Source records:
________________
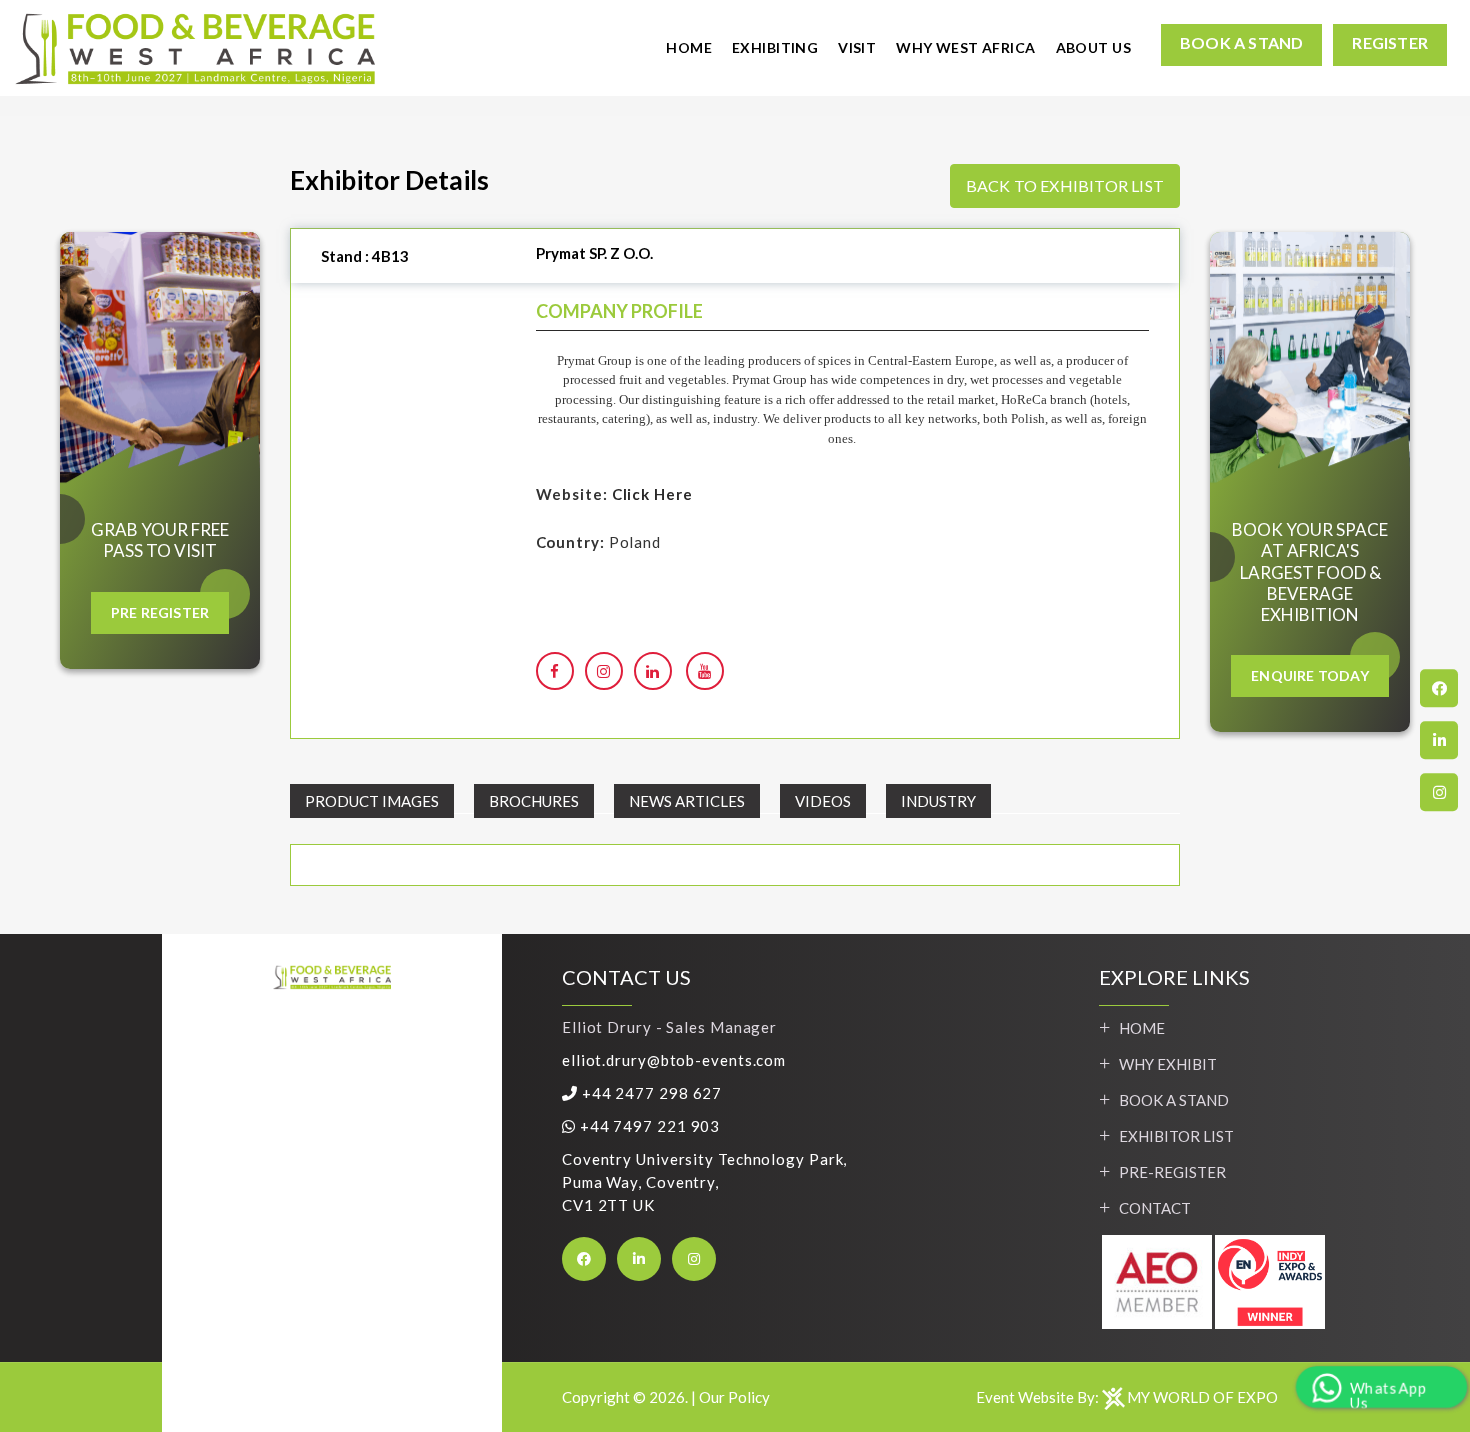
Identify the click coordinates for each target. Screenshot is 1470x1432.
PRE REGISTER (160, 612)
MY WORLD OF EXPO (1202, 1397)
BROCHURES (534, 801)
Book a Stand (1174, 1100)
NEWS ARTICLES (687, 801)
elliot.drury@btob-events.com (674, 1060)
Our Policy (734, 1397)
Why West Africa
________________
### [Task]
Give the entries again without a single change, but with no pictures.

### [Reply to the task]
Identify the click coordinates for each target. Screenshot is 1470x1432.
PRE REGISTER (160, 612)
MY WORLD OF EXPO (1202, 1397)
BROCHURES (534, 801)
Book a Stand (1174, 1100)
NEWS ARTICLES (687, 801)
elliot.drury@btob-events.com (674, 1060)
Our Policy (734, 1397)
Why West Africa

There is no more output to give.